22nd Mayor of Dartmouth
- In office 1928–1933
- Preceded by: Charles A. McLean
- Succeeded by: Walter A. Topple

24th Mayor of Dartmouth
- In office 1936–1937
- Preceded by: Walter A. Topple
- Succeeded by: L.J. Isnor

Personal details
- Born: Walter Mosher May 19, 1871 Nova Scotia, Canada
- Died: June 27, 1955 (aged 84) Halifax, Nova Scotia
- Party: Halifax Labor Party
- Profession: Politician;

= Walter Mosher =

Canadian politician (1871–1955)

Walter Mosher (May 19, 1871 – June 27, 1955) was a Canadian politician and retired building contractor.

==Early life==
Walter Mosher was born on May 19, 1871, in the Canadian province of Nova Scotia.

==Politics==
===Councillor===
Mosher started his career in municipal politics in 1910, serving as Dartmouth's Ward 1 councillor until 1913. In 1914, he was re-elected to represent Ward 1 until 1915, when he lost to Harold A. Russell.
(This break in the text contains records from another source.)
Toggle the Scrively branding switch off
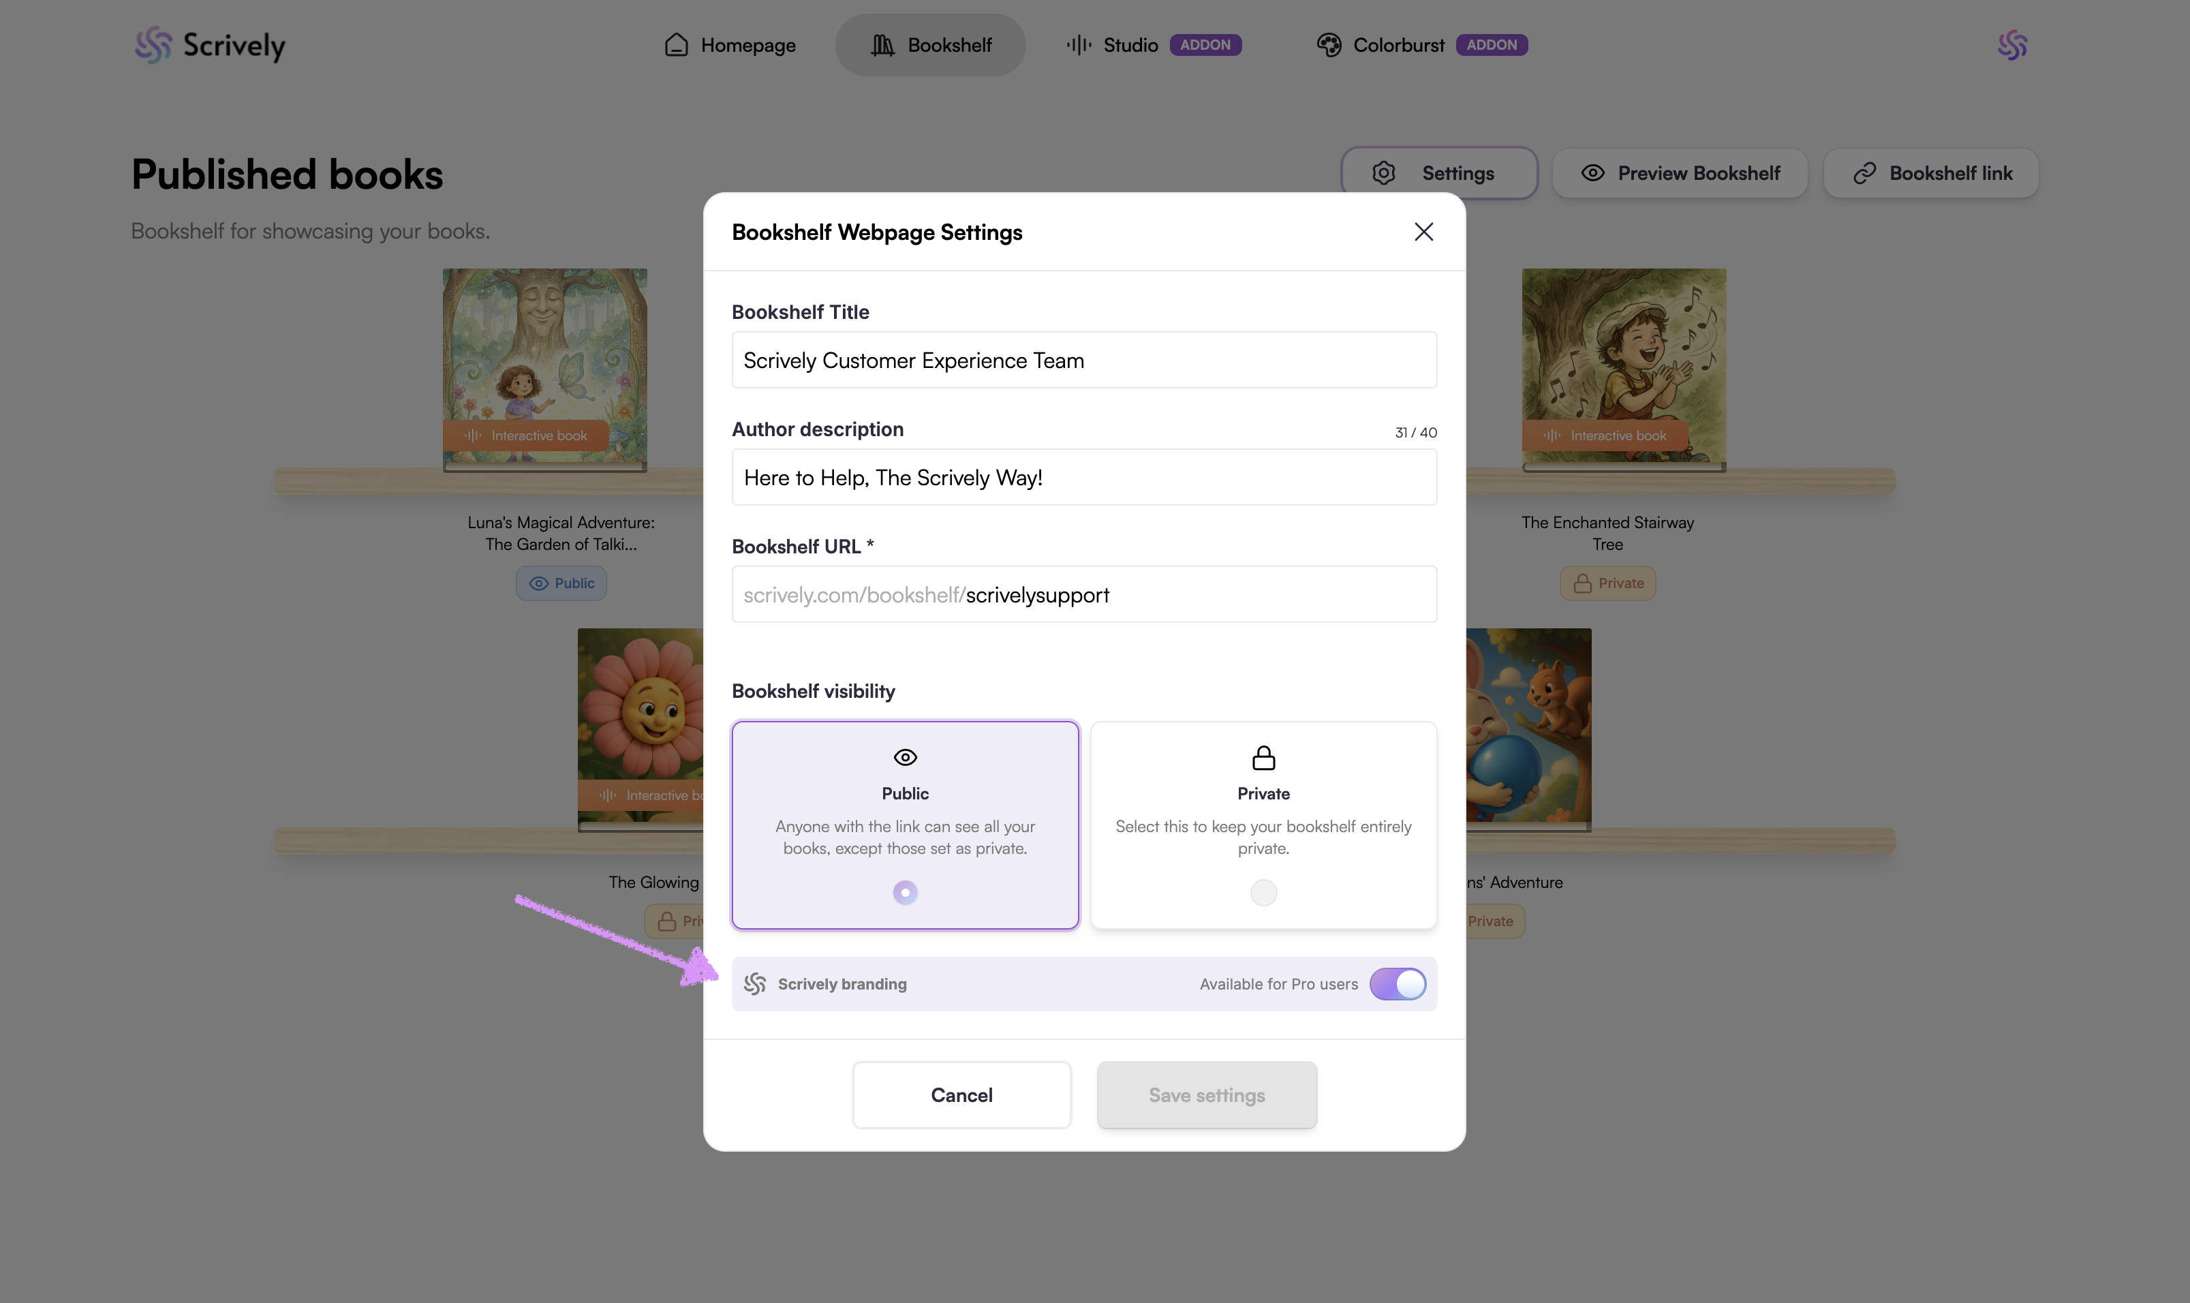Viewport: 2190px width, 1303px height. click(1397, 983)
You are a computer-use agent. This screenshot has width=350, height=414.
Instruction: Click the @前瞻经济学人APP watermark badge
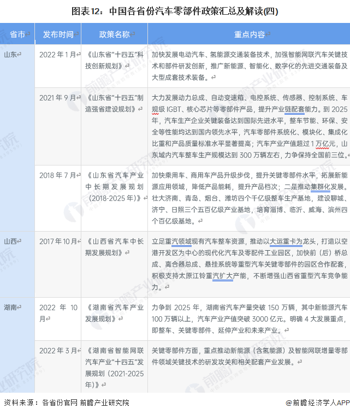(317, 403)
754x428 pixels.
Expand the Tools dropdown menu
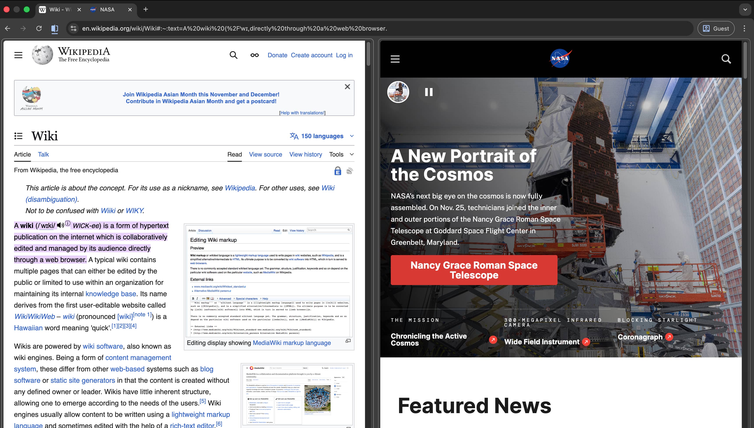pyautogui.click(x=341, y=154)
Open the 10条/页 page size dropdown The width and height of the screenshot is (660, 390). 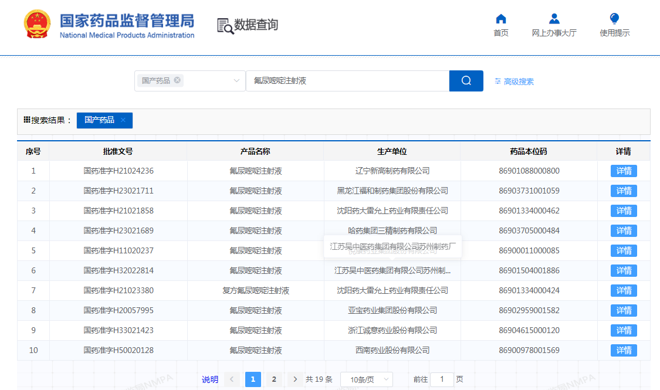366,379
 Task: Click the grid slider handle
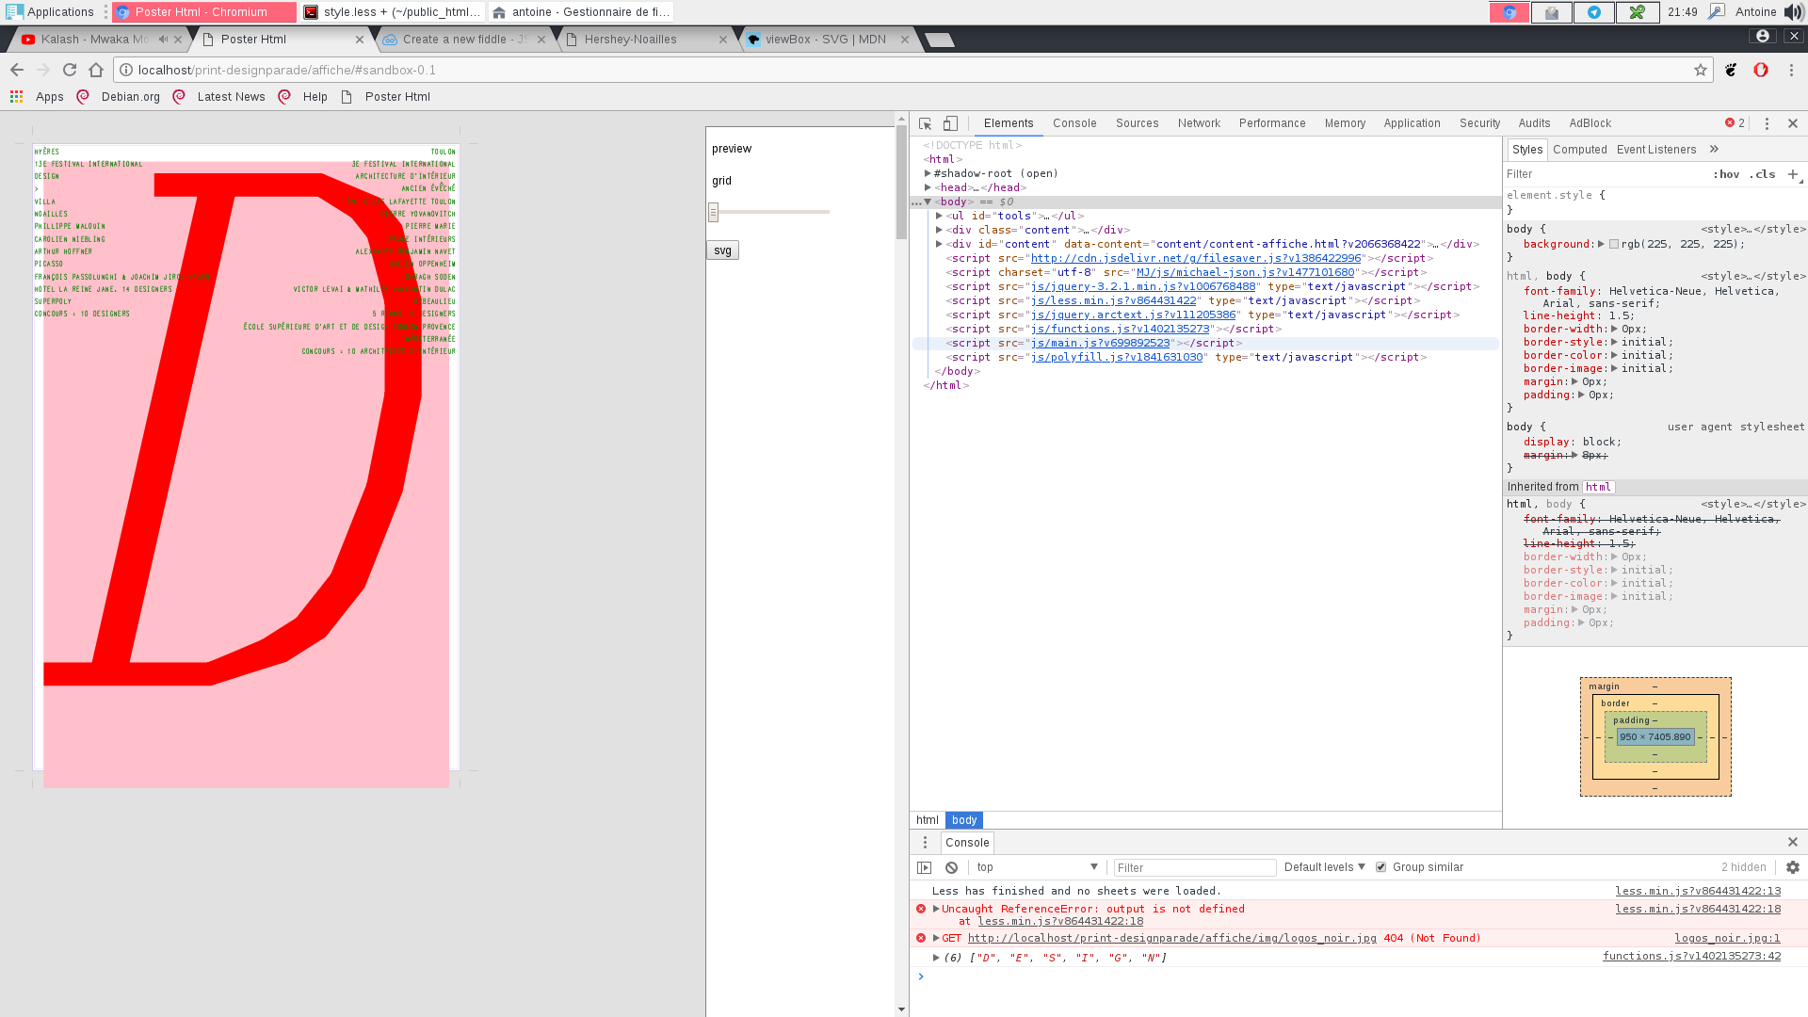coord(713,212)
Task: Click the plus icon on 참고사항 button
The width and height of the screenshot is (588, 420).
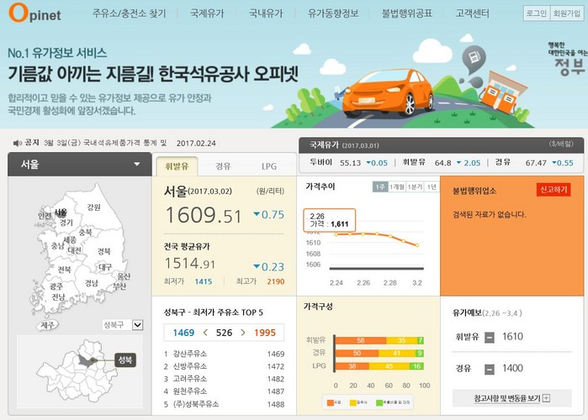Action: point(545,398)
He was elected again in 1916 and served as a member of Dartmouth Town Council until 1920.

===Mayor===
Mosher was first elected mayor of the town of Dartmouth, Nova Scotia, on February 7, 1922, and held the position until 1925. He defeated Colonel I.V. Vidito, who was reoffering for a second term.

In 1925, Mosher was the president of the Halifax Labor Party.

By a majority of 1,385 votes, he was re-elected as the 22nd mayor of the Town of Dartmouth on February 7, 1928. He served from 1928 to 1933. Elected February 5, 1936, Mosher was once again the Mayor of Dartmouth.

==Death==
Mosher died on June 27, 1955, in Halifax, Nova Scotia at the age of 84.